__Gegeven opdracht__: Citeer woordelijk alles vanaf de regel met "Viewport: 649px width, 464px" tot en met het einde van de rijen. Laat de afbeeldingen in uw antwoord weg.

Aanwijsgegevens voor tekst en elementen
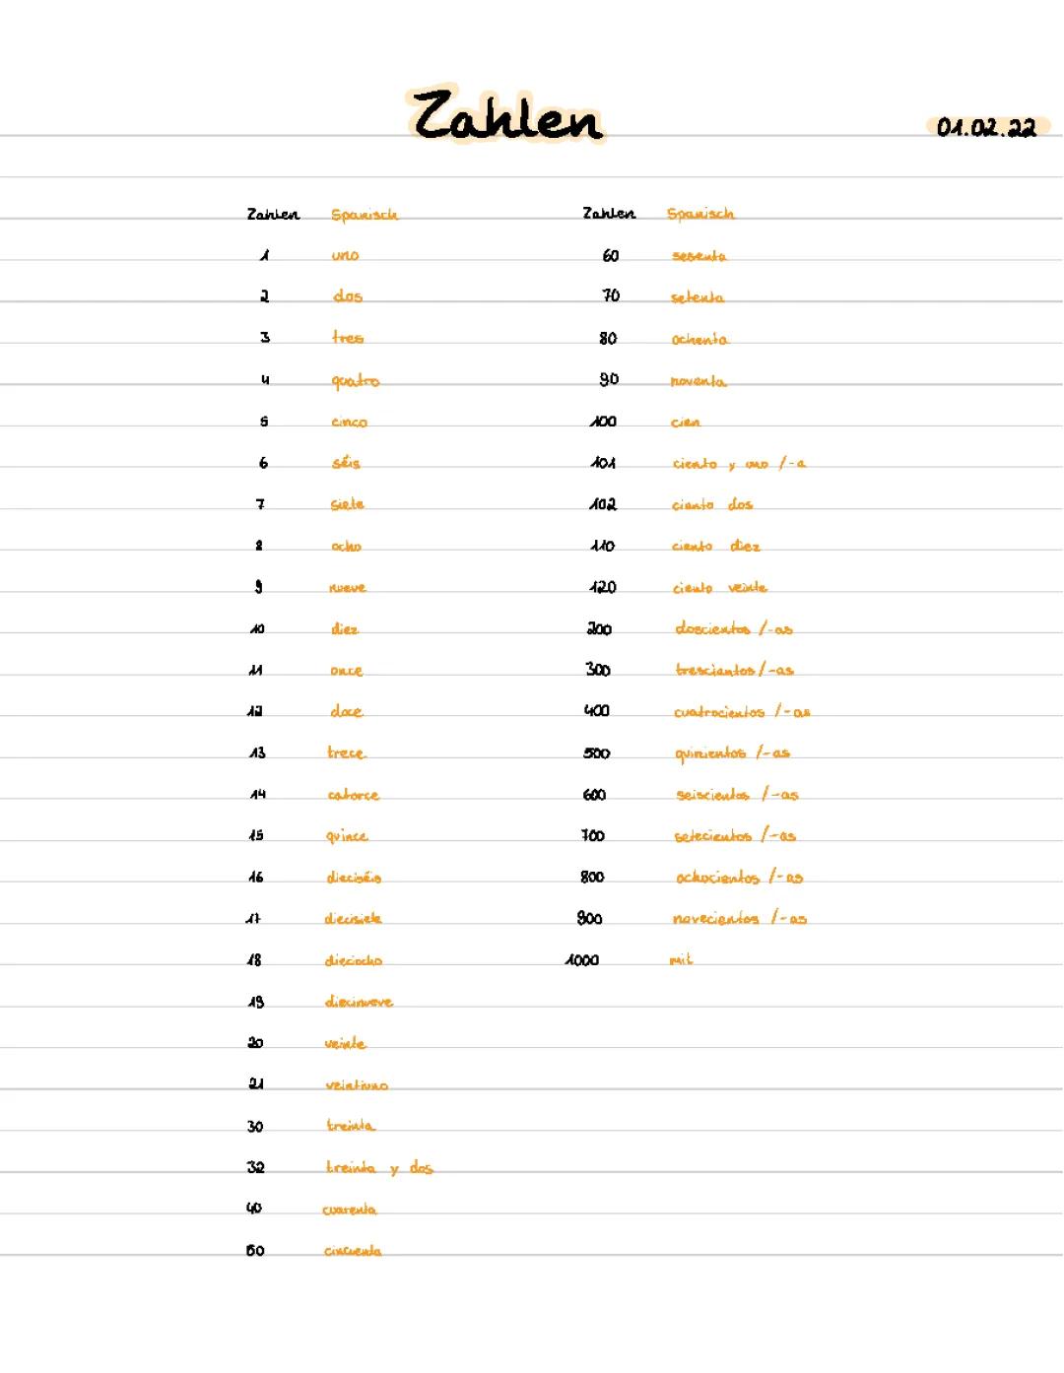Click the left column "Spanisch" header
The width and height of the screenshot is (1064, 1373).
(365, 215)
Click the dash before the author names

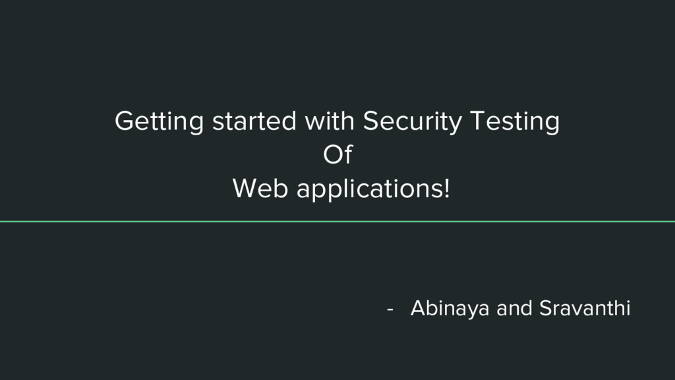pos(391,309)

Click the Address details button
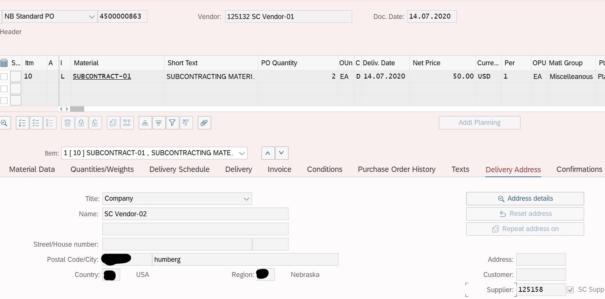pos(525,198)
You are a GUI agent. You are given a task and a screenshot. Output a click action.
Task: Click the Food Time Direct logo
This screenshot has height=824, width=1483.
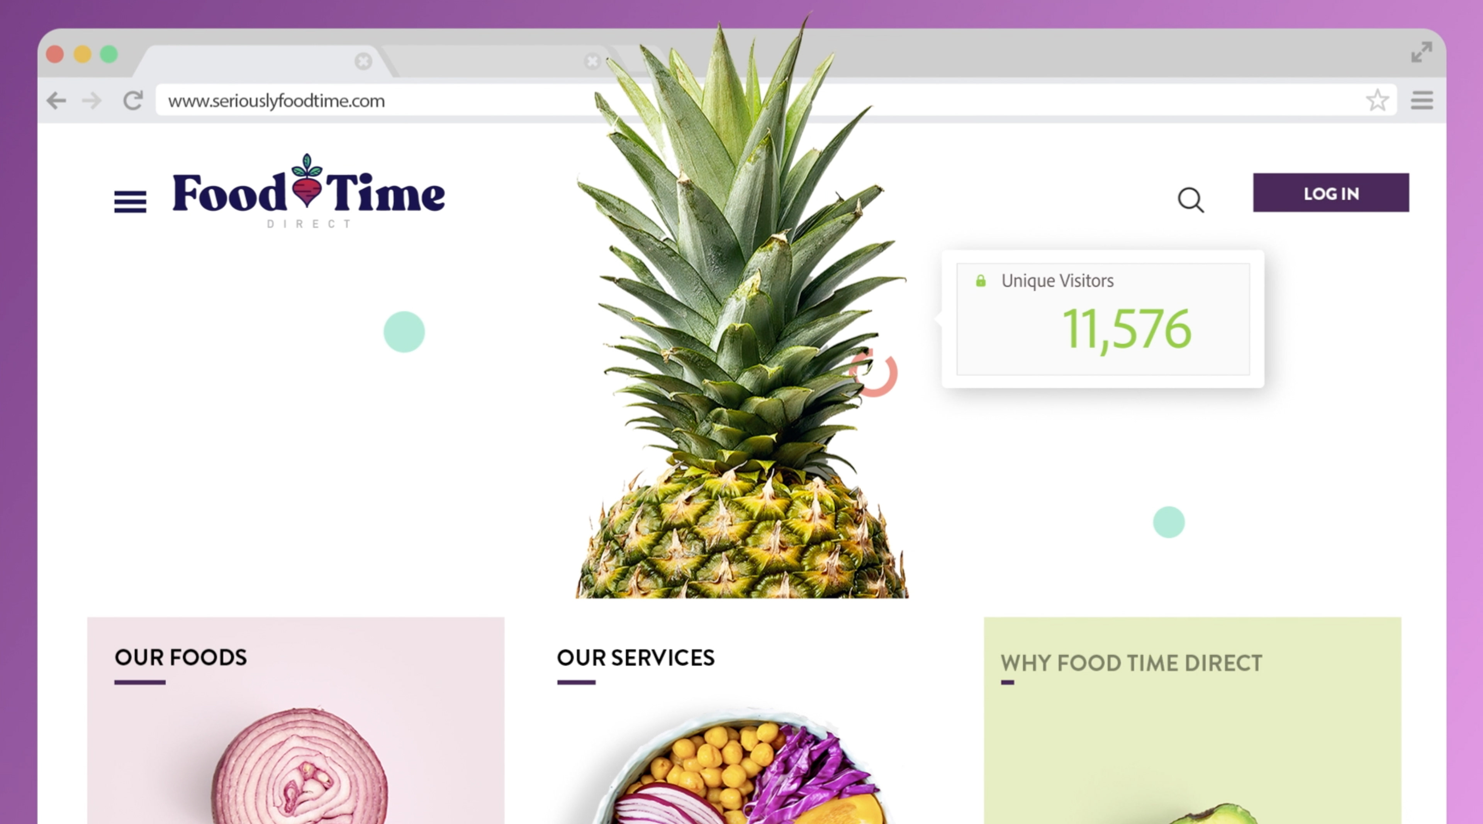(309, 191)
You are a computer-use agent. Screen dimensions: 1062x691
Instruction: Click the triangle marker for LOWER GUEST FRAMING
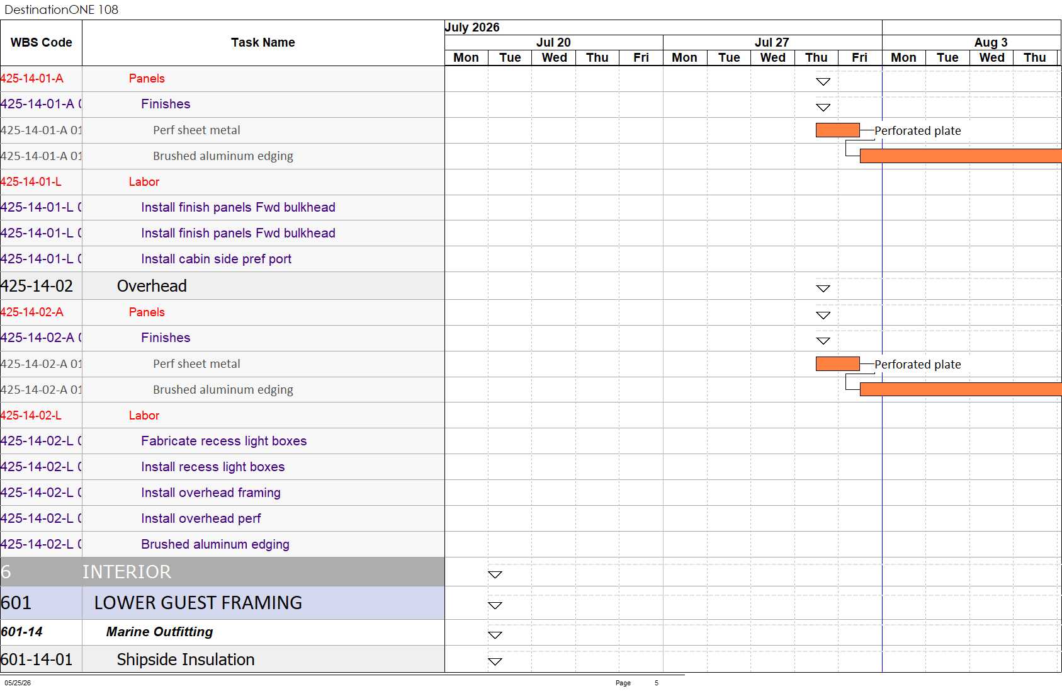[x=495, y=605]
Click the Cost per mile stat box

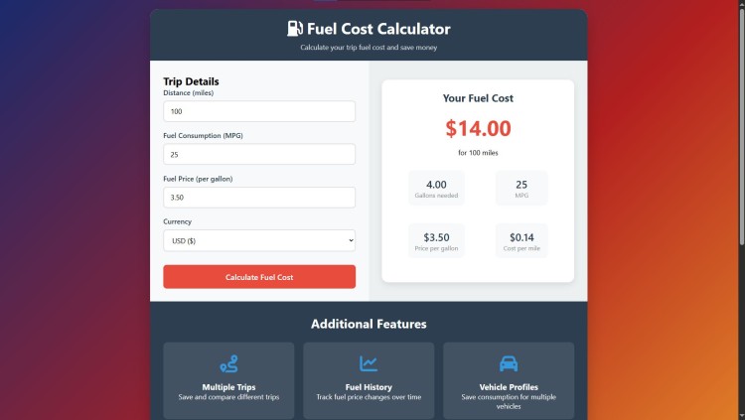[x=522, y=241]
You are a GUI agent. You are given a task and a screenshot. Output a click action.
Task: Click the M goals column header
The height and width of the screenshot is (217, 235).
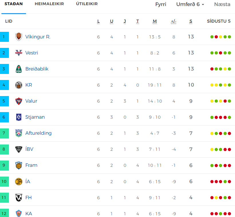(155, 21)
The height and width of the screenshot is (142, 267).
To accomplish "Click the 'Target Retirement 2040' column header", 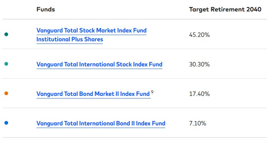I will point(225,9).
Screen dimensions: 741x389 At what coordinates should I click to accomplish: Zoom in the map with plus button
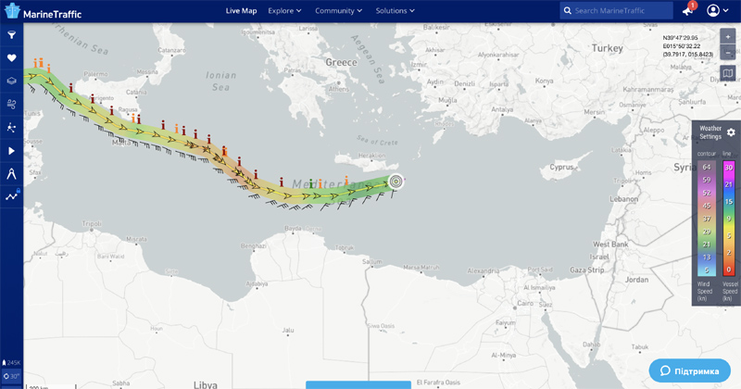click(x=727, y=36)
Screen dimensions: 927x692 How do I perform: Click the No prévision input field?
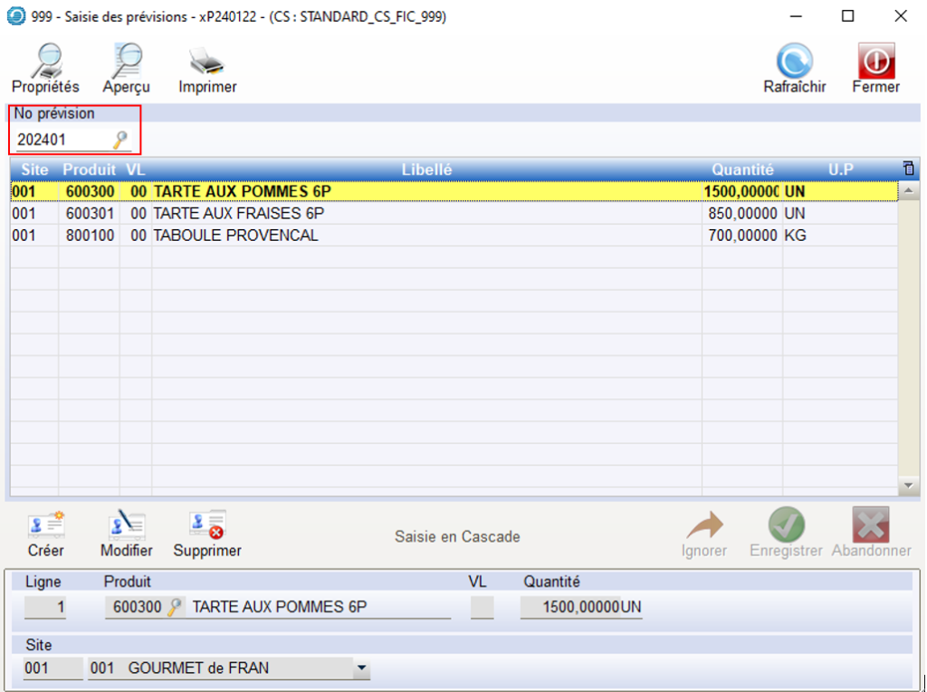pos(62,140)
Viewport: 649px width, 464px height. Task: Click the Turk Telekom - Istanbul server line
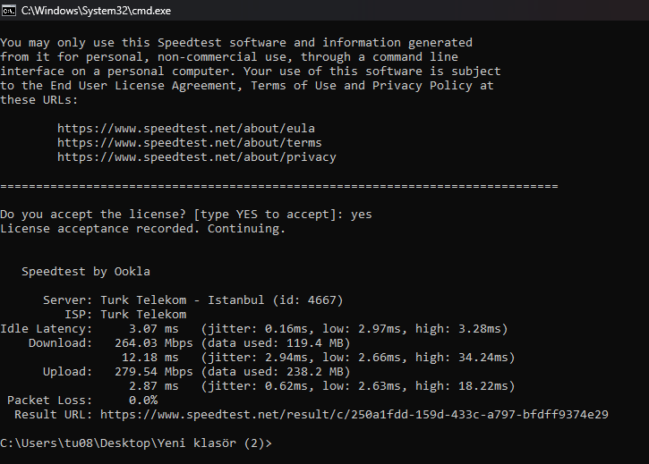pos(192,299)
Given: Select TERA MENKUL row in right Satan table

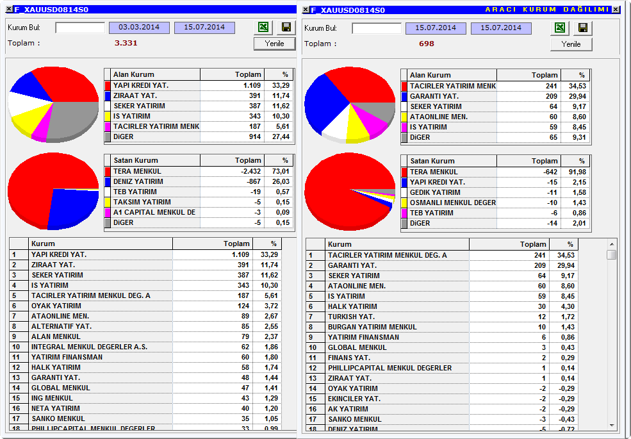Looking at the screenshot, I should tap(495, 172).
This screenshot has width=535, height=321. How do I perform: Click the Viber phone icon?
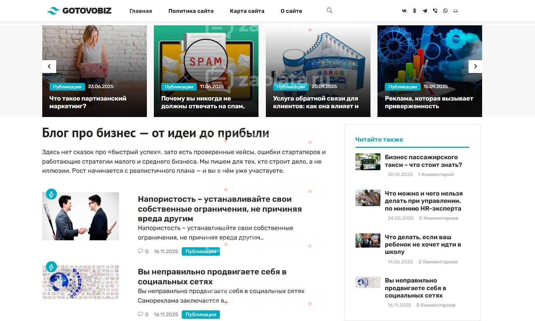click(435, 11)
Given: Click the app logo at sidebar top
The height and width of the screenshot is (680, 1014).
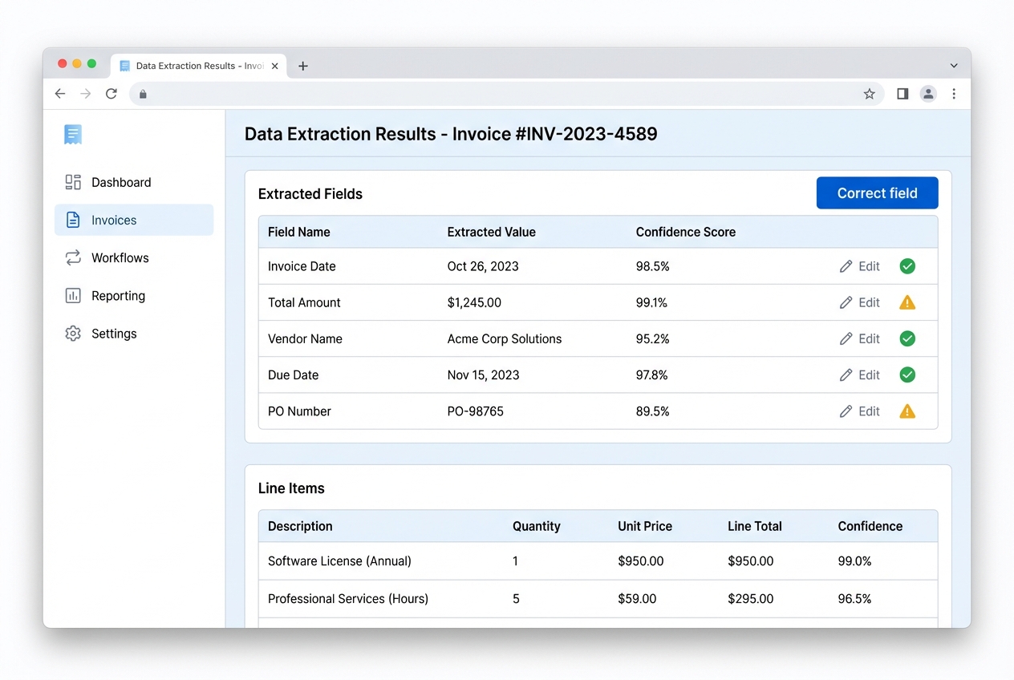Looking at the screenshot, I should pyautogui.click(x=72, y=134).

__Antwoord__:
Viewport: 649px width, 464px height. Task: Click the Turk Telekom - Istanbul server line
pos(192,299)
Given: Select TERA MENKUL row in right Satan table

Looking at the screenshot, I should tap(495, 172).
This screenshot has width=535, height=321. How do I perform: Click the Viber phone icon?
click(435, 11)
Given: Click the app logo at sidebar top
The height and width of the screenshot is (680, 1014).
Looking at the screenshot, I should pyautogui.click(x=72, y=134).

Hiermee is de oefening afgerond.